Increase in CPU usage over time

Hi,
I host my nakama server on GCP for a relatively small multiplayer game. It usually hosts around 150 concurrent users. My problem is the CPU usage keeps increasing every day even though I have almost the same number of players.

When I checked the nakama admin console, I noticed, when the CPU usage is increased, the number of goroutines fluctuates like crazy, it jumps from e.g. 700 to 45000. Please see the secreenshots which were taken 2-3 secs apart.

Because of the increasing CPU usage over time, I need to restart the server every 4-5 days. After the restart it drops from 100% to 7-8% hosting same number of players and then it increases every day until I do a manual restart. You can see the screenshot of CPU usage for the last 5-6 days (there was a manual restart when the CPU usage reached to 100%).

Screenshots:


I don’t use any plugin or any custom code, the server version is: 2.11.1+5a218d6a

Do you know why it is happening?

@briar Please can you upgrade to the 2.12.0 release of the server and report back if you still have issues? Also please leave a note for what features of the game server you use at the moment. i.e. Leaderboards, chat, friends, matchmaker, etc, etc.

@novabyte, we only use mathcmaker, we don’t use leaderboards, chat or friends.

@briar I was hoping you’d give a list of what features of the server you do use not to list what you don’t use from those I’ve mentioned. Please share that list.

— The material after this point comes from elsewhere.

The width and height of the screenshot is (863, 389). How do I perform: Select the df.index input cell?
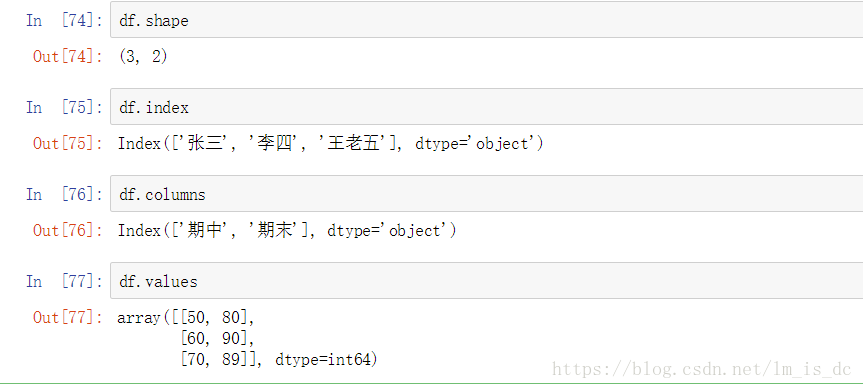[x=487, y=107]
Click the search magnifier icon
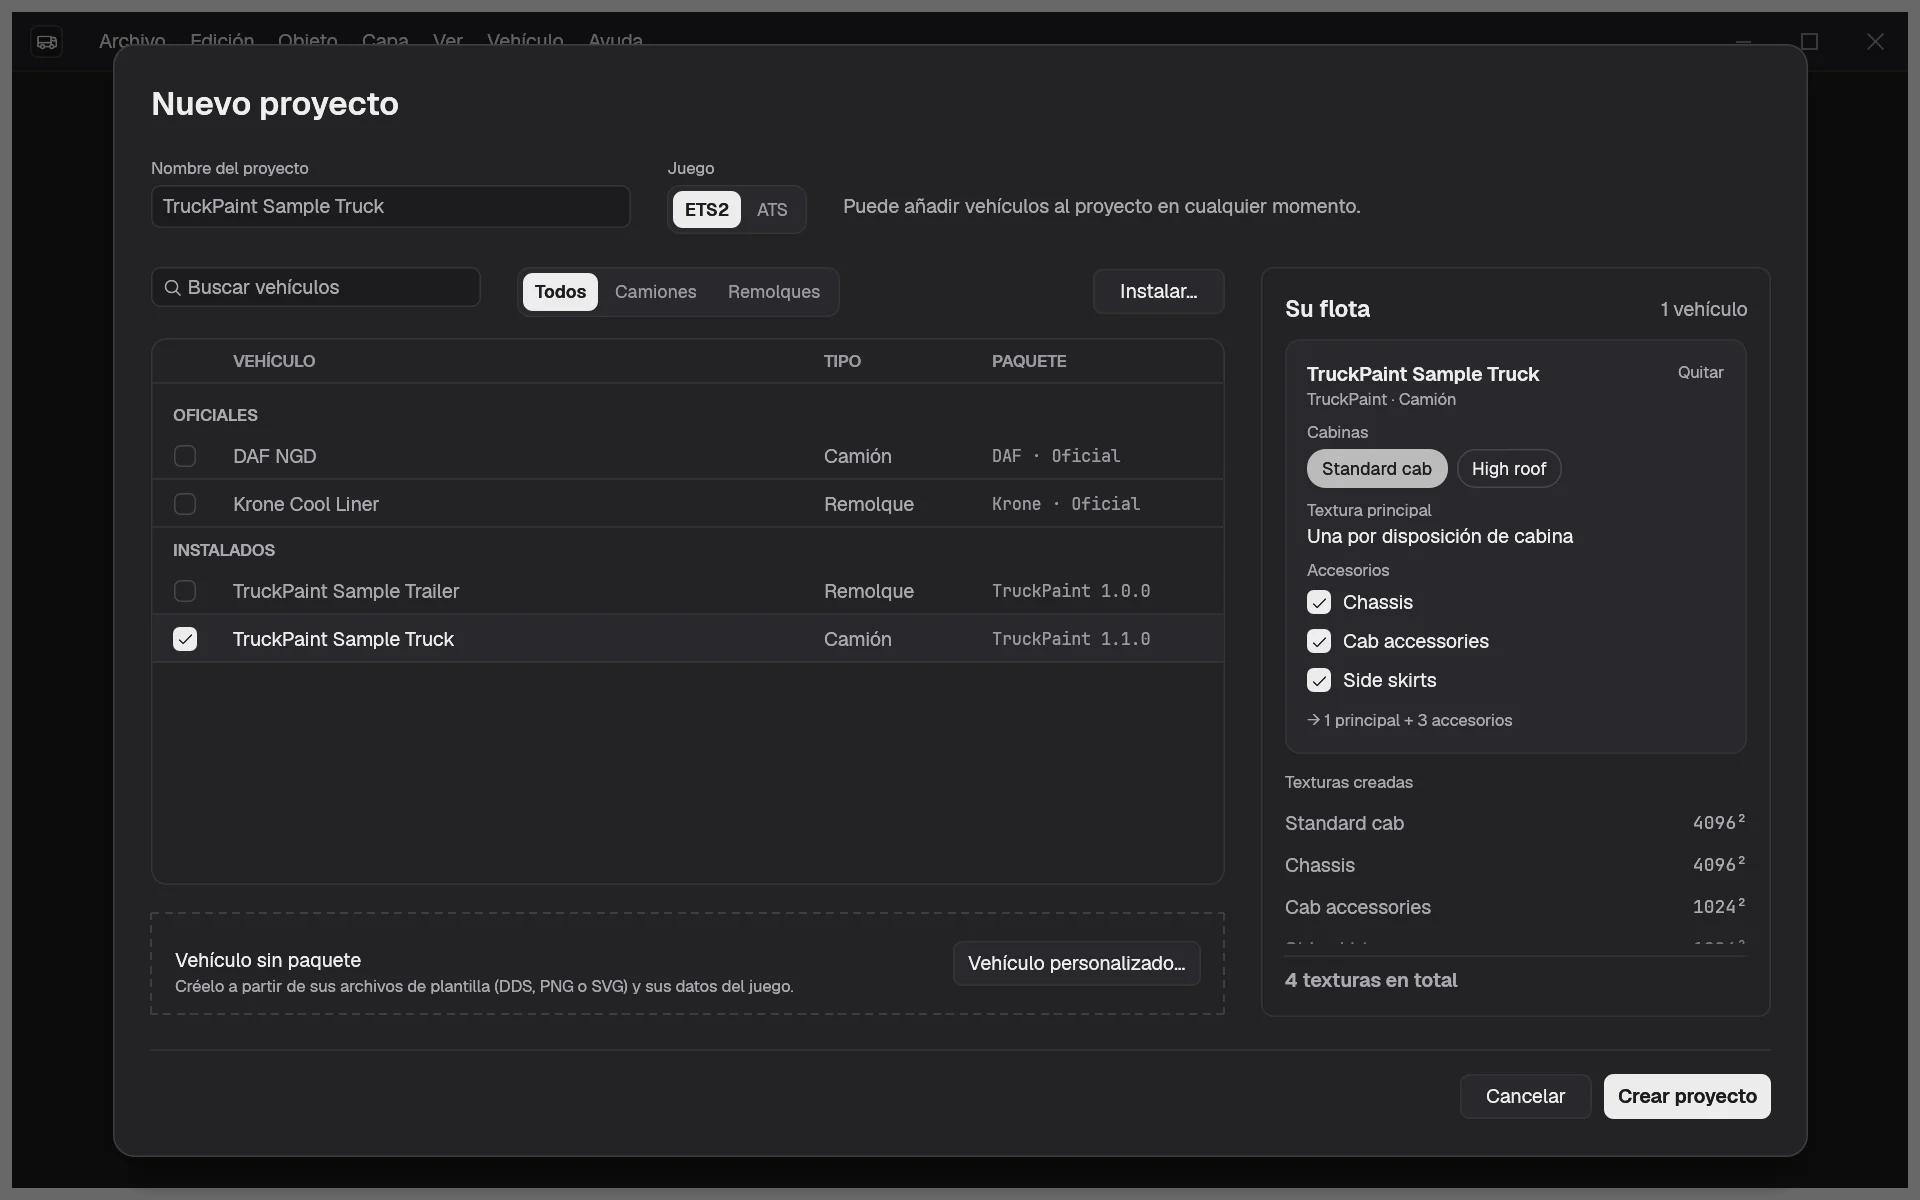Image resolution: width=1920 pixels, height=1200 pixels. coord(173,288)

Also share an export of the full server configuration YML from the Dev Console UI.

@novabyte We only use matchmaker and multiplayer, to be more precise; I can list all the APIs I call from my clients:

  • nakamaClient.authenticateDevice()

  • nakamaClient.createSocket()

  • clientSocket.connect()

  • clientSocket.addMatchmaker()

  • clientSocket.joinMatchToken()

  • clientSocket.sendMatchData()

  • clientSocket.leaveMatch()

  • clientSocket.disconnect()

Please see the config.yaml export in the attachments.config.txt (1.8 KB)

Please let me know if you need anything else.

@briar What CPU and RAM do you have associated to the Nakama server and do you run the database on a separate server? Do you run a load balancer in front of the server which handles SSL termination?

@novabyte Both DB and Nakama Server run on the same VM which has 1 vCPU and 1.7GB RAM. We don’t run LB in front of the server, SSL is terminated on Nakama server

Do you have any idea why we are getting this behaviour @novabyte?

@briar Did you upgrade to the latest server release?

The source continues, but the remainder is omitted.